At first hearing, the analogy sounds tidy. But the moment you examine it, a more revealing question emerges.
Who exactly owns the land?
In Ireland and the United Kingdom, the answer is anything but straightforward. A house may belong to a family, a farm to a farmer, a woodland to a trust, and a street to a public authority. Some estates remain in private hands; others belong to churches, charities, companies, or the state. Yet none of these owners possesses the authority to decide who belongs in the nation as a whole.
History complicates the picture further. These islands have been shaped by centuries of migration, settlement, conquest, inheritance, and law. Gaelic kingdoms yielded to Norman lordships. Monastic lands passed into royal hands. Estates changed owners through marriage, purchase, confiscation, and reform. Entire communities moved, sometimes by choice, sometimes by force.
So if one insists on determining who “owns” the land, at what moment should the clock be stopped?
- Should we begin in the nineteenth century, when many Irish tenants finally gained ownership of the farms they worked?
- Should we go back to the plantations?
- To the Norman invasion?
- To the Vikings?
- To the arrival of the Celts?
The further back we look, the less certain every claim becomes. The idea of a single, continuous, uncontested line of ownership dissolves into myth.
Even modern property law offers little support for the house analogy. Scotland abolished feudal tenure in the early twenty‑first century. In England and Wales, leasehold arrangements still exist that can last centuries. In many cases, the person living on the land is not the freeholder at all. Ownership, even today, is layered, conditional, and legally bounded.
Which leads to the real point: the question is not who owned the land first, but why ownership should determine belonging.
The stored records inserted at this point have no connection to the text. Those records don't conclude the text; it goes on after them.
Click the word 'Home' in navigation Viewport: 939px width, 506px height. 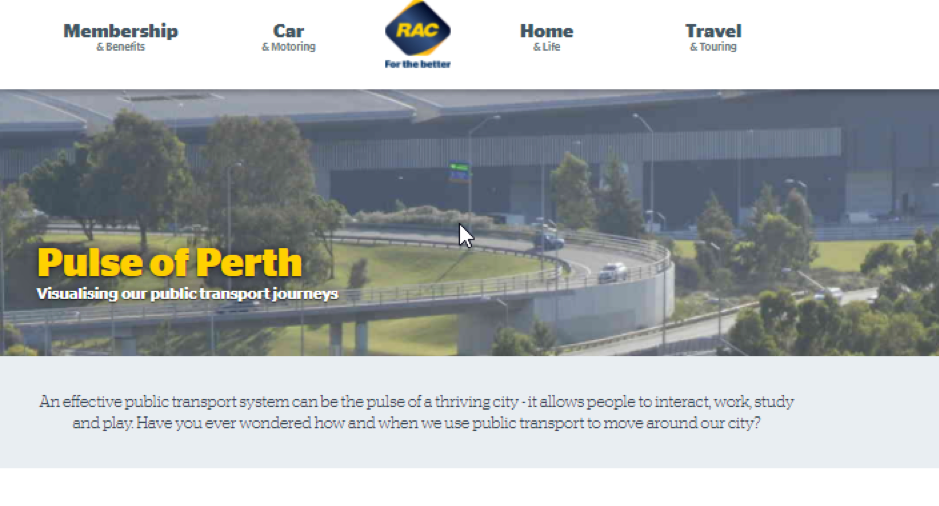(546, 31)
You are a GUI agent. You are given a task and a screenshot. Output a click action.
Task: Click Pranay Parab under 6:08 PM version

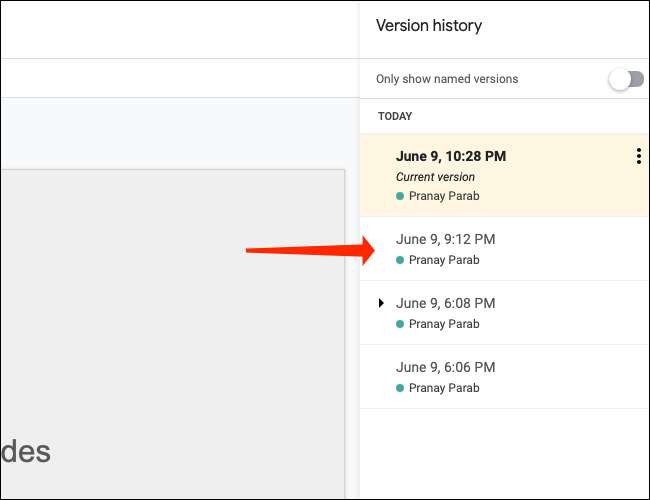click(444, 324)
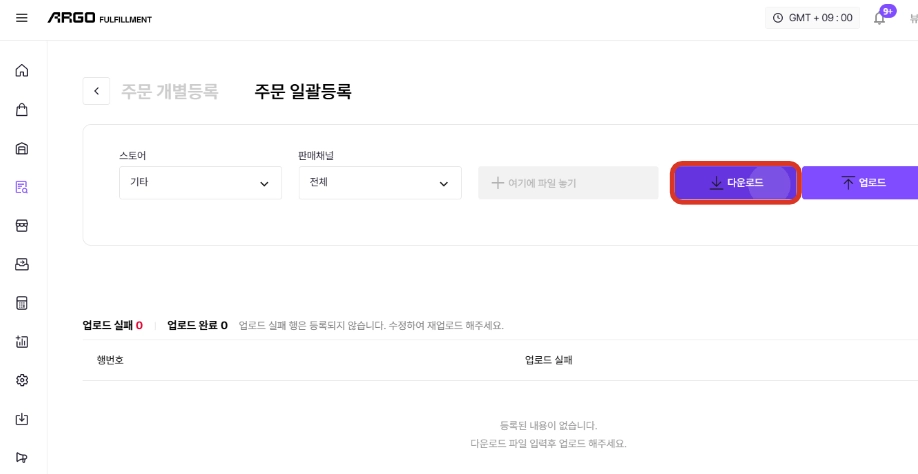This screenshot has width=918, height=474.
Task: Open the inbox tray sidebar icon
Action: tap(22, 265)
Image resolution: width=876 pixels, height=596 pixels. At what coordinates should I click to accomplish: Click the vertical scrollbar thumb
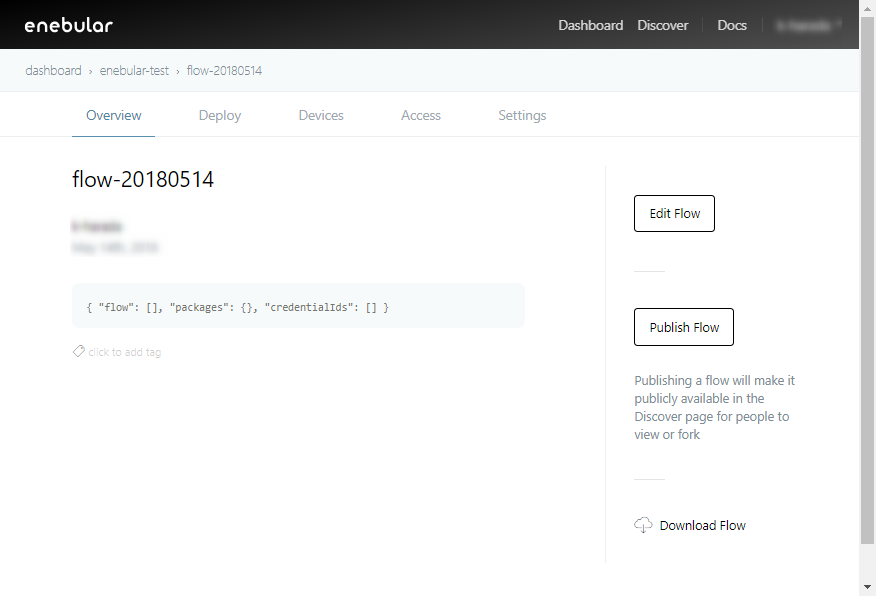(x=867, y=280)
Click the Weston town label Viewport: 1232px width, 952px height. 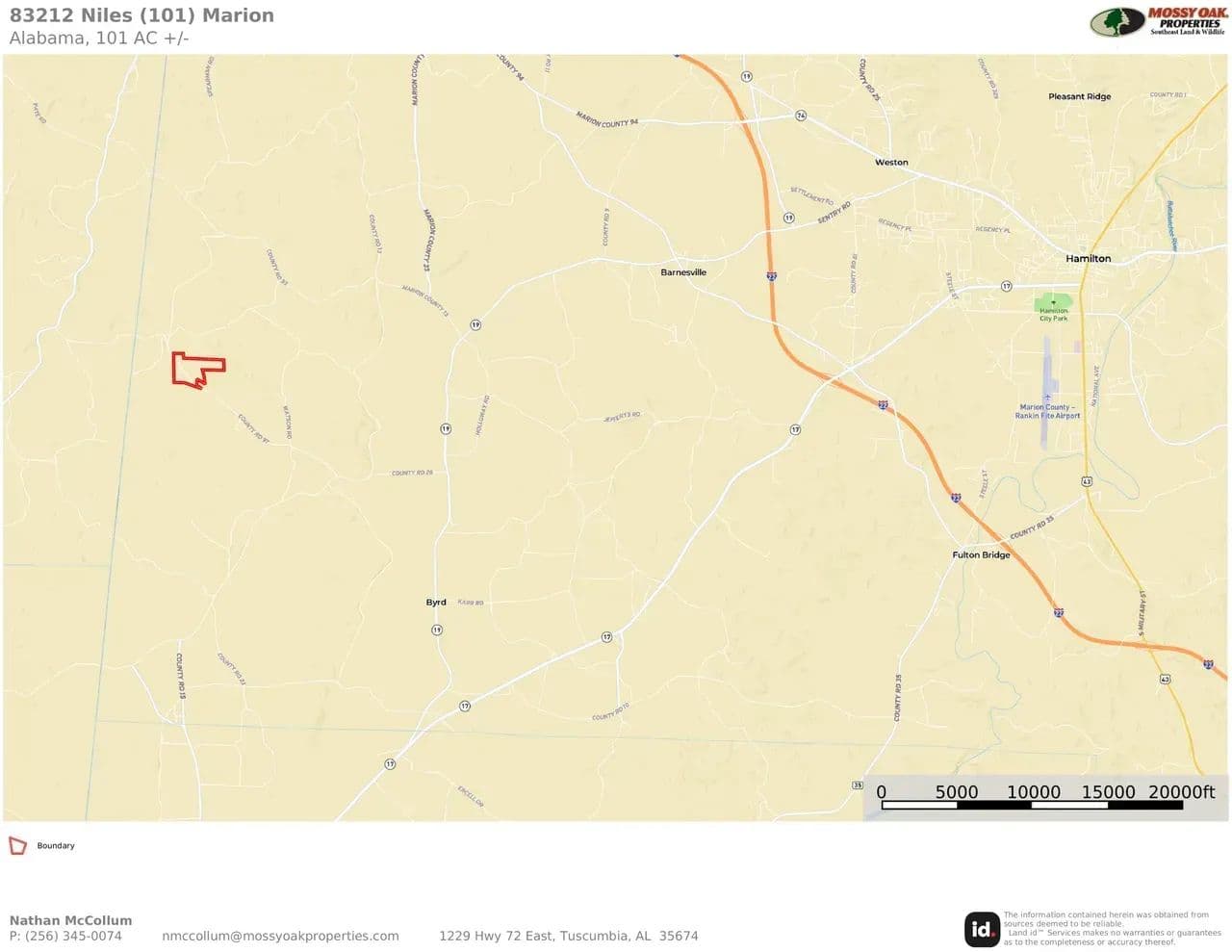891,163
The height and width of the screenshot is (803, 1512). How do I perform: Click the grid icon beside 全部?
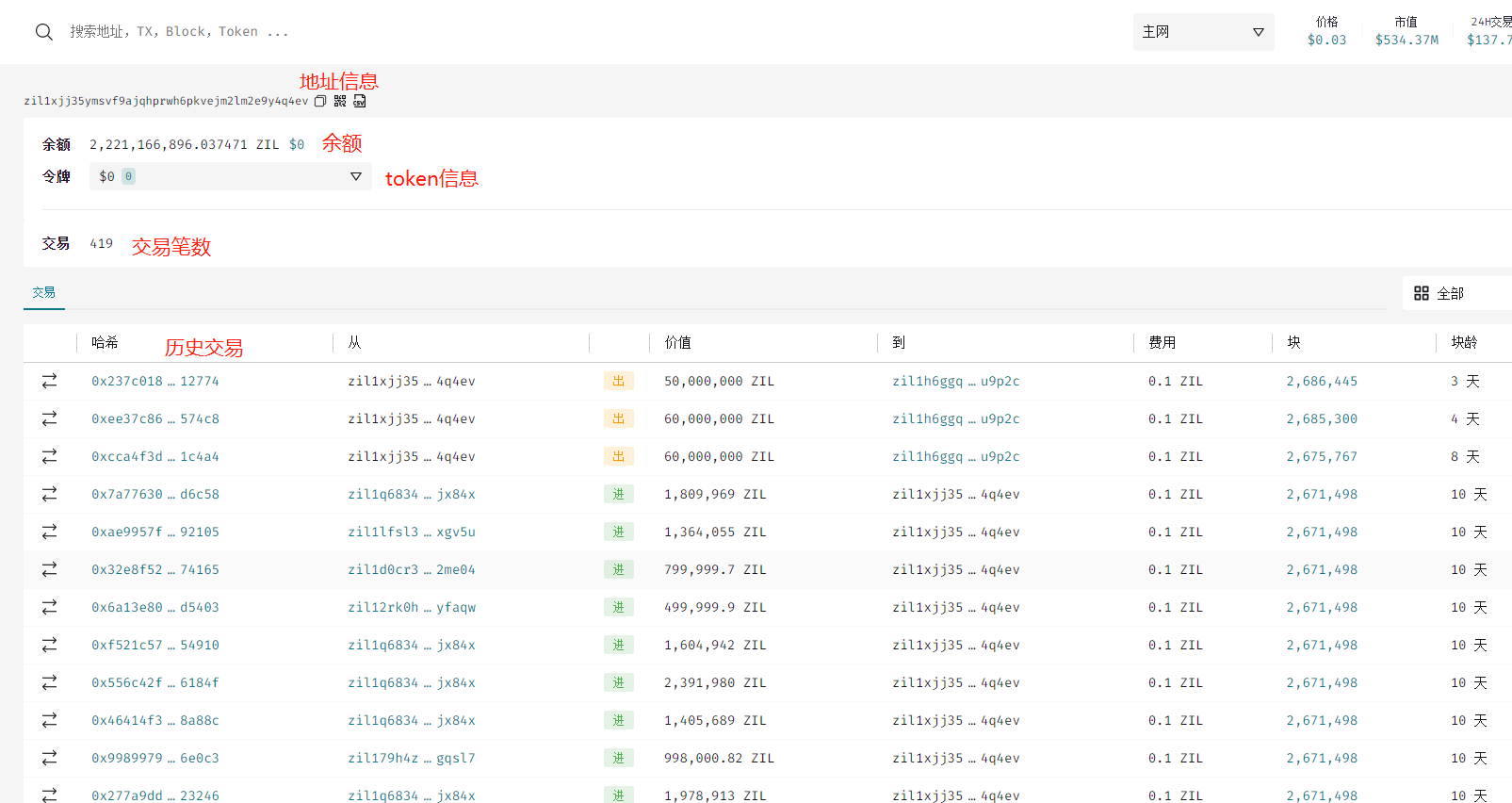tap(1422, 293)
Modern democratic societies do not rest on ancestry, conquest, or inherited claims. They rest on citizenship, law, rights, responsibilities, and participation in a shared civic life. A neighbour is not a guest. A citizen is not a visitor. A resident is not a lodger awaiting the approval of a mythical landlord.
The history of these islands teaches many lessons. One of them is surely this: ownership is rarely simple, and belonging is about far more than possession.
The question is not who owns the land.
The question is how we choose to share it.